[A block of data]

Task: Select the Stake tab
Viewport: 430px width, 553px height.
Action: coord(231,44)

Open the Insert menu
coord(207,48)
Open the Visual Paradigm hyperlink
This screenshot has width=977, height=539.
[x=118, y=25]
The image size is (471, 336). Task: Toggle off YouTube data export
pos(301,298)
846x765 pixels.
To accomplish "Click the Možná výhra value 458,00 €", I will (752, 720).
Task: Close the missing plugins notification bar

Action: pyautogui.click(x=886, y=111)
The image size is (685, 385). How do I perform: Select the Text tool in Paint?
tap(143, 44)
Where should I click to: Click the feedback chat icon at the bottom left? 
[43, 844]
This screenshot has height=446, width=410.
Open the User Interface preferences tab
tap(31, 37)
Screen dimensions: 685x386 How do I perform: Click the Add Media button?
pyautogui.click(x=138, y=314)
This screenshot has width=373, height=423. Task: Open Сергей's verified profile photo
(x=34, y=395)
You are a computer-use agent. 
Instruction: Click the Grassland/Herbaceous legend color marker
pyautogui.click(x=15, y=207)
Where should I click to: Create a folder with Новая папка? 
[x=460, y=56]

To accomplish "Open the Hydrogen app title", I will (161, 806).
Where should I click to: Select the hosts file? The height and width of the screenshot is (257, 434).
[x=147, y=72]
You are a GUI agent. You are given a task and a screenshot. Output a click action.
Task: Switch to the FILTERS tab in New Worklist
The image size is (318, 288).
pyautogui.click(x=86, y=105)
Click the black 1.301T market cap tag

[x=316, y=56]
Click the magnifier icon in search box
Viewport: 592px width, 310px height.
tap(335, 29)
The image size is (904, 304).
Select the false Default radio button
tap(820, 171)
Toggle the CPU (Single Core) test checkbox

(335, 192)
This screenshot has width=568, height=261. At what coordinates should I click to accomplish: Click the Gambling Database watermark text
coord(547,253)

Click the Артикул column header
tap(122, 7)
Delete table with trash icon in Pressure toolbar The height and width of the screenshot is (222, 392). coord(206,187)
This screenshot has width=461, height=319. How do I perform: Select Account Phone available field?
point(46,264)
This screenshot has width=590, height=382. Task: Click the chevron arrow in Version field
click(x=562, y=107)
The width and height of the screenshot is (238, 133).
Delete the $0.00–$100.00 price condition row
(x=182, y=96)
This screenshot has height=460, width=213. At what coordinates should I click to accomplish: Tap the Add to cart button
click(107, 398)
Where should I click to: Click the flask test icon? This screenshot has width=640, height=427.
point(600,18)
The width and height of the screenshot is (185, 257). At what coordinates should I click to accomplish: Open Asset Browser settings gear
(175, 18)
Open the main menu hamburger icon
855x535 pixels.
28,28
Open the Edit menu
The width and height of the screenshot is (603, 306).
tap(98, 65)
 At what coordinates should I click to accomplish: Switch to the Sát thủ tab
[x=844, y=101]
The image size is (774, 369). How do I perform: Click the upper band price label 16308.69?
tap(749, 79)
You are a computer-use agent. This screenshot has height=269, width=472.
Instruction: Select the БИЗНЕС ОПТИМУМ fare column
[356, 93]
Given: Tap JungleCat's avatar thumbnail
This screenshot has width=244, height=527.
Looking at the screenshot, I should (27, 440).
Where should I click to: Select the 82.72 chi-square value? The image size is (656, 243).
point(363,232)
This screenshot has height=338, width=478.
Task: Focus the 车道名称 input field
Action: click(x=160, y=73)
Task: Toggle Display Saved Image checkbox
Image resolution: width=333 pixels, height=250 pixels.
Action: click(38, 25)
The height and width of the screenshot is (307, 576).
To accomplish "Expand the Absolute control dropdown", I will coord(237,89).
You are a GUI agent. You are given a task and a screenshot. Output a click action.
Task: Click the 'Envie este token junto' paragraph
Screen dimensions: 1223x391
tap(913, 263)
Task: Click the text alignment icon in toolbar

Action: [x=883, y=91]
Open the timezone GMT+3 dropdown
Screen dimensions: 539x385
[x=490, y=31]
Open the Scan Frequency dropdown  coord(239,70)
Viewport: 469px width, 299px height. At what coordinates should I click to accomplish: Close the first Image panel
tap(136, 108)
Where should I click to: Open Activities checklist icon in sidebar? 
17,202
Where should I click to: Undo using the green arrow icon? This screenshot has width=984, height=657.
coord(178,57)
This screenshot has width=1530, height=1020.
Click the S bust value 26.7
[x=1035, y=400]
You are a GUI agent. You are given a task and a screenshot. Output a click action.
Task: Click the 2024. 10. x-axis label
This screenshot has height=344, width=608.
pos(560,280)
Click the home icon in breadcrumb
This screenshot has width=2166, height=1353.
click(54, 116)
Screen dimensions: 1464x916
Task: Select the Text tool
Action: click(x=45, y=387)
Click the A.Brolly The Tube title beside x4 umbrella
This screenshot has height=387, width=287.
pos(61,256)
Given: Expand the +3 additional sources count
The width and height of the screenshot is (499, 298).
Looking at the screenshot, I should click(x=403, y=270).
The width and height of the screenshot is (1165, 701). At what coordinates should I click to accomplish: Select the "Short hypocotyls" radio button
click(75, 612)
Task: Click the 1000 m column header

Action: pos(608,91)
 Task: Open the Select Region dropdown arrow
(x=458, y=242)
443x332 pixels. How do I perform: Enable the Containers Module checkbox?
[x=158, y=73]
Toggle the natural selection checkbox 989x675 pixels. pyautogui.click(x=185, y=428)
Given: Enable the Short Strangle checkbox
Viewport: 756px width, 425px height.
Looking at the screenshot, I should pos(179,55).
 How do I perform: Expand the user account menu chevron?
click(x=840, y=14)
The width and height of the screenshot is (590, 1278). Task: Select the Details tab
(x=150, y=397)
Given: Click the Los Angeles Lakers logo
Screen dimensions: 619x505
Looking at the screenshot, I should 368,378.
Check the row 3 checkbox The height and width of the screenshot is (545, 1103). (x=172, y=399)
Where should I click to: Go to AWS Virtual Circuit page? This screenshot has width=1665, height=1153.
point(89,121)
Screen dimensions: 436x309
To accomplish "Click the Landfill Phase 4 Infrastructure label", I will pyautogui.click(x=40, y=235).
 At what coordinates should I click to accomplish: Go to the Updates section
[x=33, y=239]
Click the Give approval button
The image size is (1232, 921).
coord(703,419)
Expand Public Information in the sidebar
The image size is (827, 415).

## WHAT THIS TASK INVOLVES
Determine how many lines in the block of data above contain the string "computer", with case counting, and reply with the number alone.

## REPLY
2